C'est, à mon sens, un bon roman, la langue est vraiment soignée, le vocabulaire surtout est précis, demandant parfois même de solliciter le dictionnaire (je confesse ne pas connaître le sens de tous les mots de la langue française, HONTE SUR MOI), ce qui est appréciable (j'ai honnêtement acquis 2 ou 3 nouveaux termes, je viens de retrouver emblave – je vous laisse le soin d'ouvrir vos dictionnaires – au fond de mon esprit, que je ne connaissais pas).

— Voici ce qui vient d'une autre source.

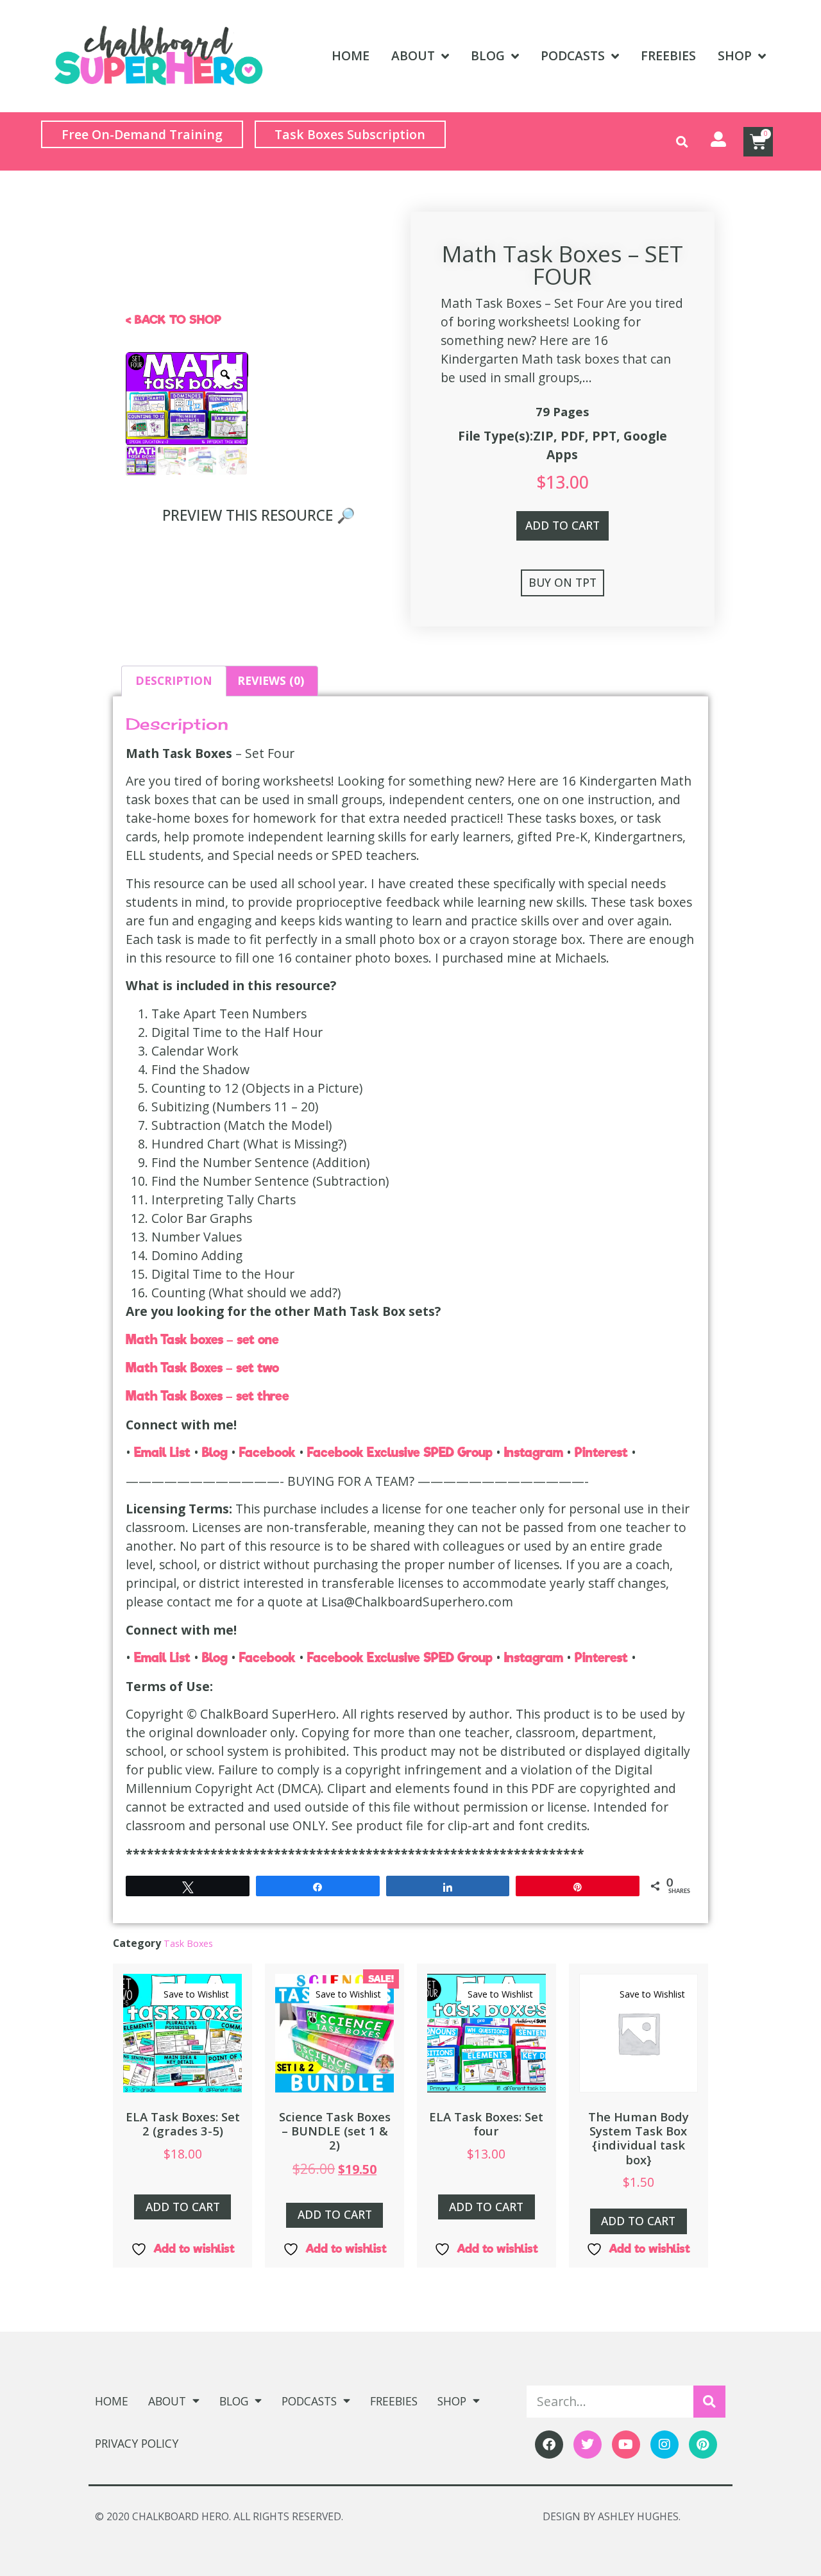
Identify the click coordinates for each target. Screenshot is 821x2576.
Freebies (668, 55)
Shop (735, 55)
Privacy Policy (136, 2443)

Ce qui m'empêche d'être totalement objective, c'est que des romans divers et variés sur tout thème de la seconde guerre Mondiale, j'en ai lu des caisses, et des caisses, et des caisses. Alors je n'ai rien appris de particulier (mis à part quelques mots de vocabulaire), et si le récit est plaisant (à prendre dans le sens de bien écrit) et se lit vite, je n'ai pas le sentiment d'avoir découvert la perle de l'année. Il a néanmoins le mérite de ne pas massacrer cette période de l'histoire en la livrant avec assez de pudeur et de respect pour les enfants, les femmes et les hommes qui se sont éteints tout au long de ces années brunes.

« Ces rêves qu'on piétine », c'est autant la désillusion d'une femme qui fut assoiffée de pouvoir que la désillusion de ceux qui y sont resté, que la désillusion de ceux qui sont revenus. J'apprécie beaucoup le titre qui a été choisi tant il se comprend de manière diverse après lecture.

Si les témoignages de rescapés de camps vous intéressent, je ne peux que vous conseiller les 3 ouvrages aux Éditions de Minuit de Charlotte DELBO sur l'avant, pendant et après les camps, riches d'enseignements et d'humilité.